Data_Sheet_1_Shewanella oneidensis NADH Dehydrogenase Mutants Exhibit an Amino Acid Synthesis Defect.docx

2019-10-24T04:15:51Z (GMT) by Kody L. Duhl Michaela A. TerAvest

Shewanella oneidensis MR-1 is a dissimilatory metal reducing bacterium with a highly branched respiratory electron transport chain. The S. oneidensis MR-1 genome encodes four NADH dehydrogenases, any of which may be used during respiration. We previously determined that a double-knockout of two NADH dehydrogenases, Nuo and Nqr1, eliminated aerobic growth in minimal medium. However, the double-knockout strain was able to grow aerobically in rich medium. Here, we determined that amino acid supplementation rescued growth of the mutant strain in oxic minimal medium. To determine the mechanism of the growth defect, we monitored growth, metabolism, and total NAD(H) pools in S. oneidensis MR-1 and the NADH dehydrogenase knockout strain. We also used a genetically encoded redox sensing system and determined that NADH/NAD+ was higher in the mutant strain than in the wild-type.

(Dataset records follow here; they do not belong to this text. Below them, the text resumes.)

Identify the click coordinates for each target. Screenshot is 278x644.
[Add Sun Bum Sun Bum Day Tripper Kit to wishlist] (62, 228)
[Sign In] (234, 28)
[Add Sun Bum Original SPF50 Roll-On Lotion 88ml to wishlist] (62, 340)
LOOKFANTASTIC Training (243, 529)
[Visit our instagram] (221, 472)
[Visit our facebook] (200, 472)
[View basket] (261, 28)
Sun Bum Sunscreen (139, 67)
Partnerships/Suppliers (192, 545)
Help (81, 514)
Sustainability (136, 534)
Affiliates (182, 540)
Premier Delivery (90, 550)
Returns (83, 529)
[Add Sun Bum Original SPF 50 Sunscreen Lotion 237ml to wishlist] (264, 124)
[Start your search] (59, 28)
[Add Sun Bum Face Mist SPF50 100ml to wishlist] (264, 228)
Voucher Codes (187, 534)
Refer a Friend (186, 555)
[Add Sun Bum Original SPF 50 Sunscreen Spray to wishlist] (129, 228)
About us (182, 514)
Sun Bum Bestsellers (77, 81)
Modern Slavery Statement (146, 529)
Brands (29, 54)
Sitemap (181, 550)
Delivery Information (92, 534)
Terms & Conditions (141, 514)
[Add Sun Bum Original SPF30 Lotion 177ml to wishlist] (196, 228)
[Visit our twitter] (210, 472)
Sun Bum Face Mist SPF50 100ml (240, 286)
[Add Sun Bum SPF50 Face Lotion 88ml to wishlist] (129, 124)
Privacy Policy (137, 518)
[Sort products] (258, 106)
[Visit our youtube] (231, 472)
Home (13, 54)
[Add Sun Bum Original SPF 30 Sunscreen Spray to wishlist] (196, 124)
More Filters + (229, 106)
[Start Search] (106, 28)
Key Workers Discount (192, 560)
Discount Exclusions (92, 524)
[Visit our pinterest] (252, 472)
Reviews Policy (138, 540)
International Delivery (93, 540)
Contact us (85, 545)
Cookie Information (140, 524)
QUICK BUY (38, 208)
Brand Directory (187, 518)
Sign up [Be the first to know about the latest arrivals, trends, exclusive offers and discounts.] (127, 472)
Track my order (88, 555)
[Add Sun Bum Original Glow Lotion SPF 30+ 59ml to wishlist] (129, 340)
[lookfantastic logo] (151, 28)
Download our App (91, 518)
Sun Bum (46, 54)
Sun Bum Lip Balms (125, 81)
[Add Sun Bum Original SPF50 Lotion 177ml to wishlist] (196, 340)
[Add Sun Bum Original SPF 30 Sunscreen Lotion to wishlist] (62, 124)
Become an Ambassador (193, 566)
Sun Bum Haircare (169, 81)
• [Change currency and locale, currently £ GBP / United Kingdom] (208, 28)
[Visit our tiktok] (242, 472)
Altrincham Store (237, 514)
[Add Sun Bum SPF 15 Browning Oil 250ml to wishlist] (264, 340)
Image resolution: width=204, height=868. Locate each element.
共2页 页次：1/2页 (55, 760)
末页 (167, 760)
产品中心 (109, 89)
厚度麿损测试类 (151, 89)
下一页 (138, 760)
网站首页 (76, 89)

We observed that the double-knockout strain was able to metabolize D,L-lactate and N-acetylglucosamine when supplemented with tryptone, but excreted high concentrations of pyruvate and acetate. The requirement for amino acid supplementation, combined with an apparent inability of the mutant strain to oxidize pyruvate or acetate suggests that TCA cycle activity was inhibited in the mutant strain by a high NADH/NAD+.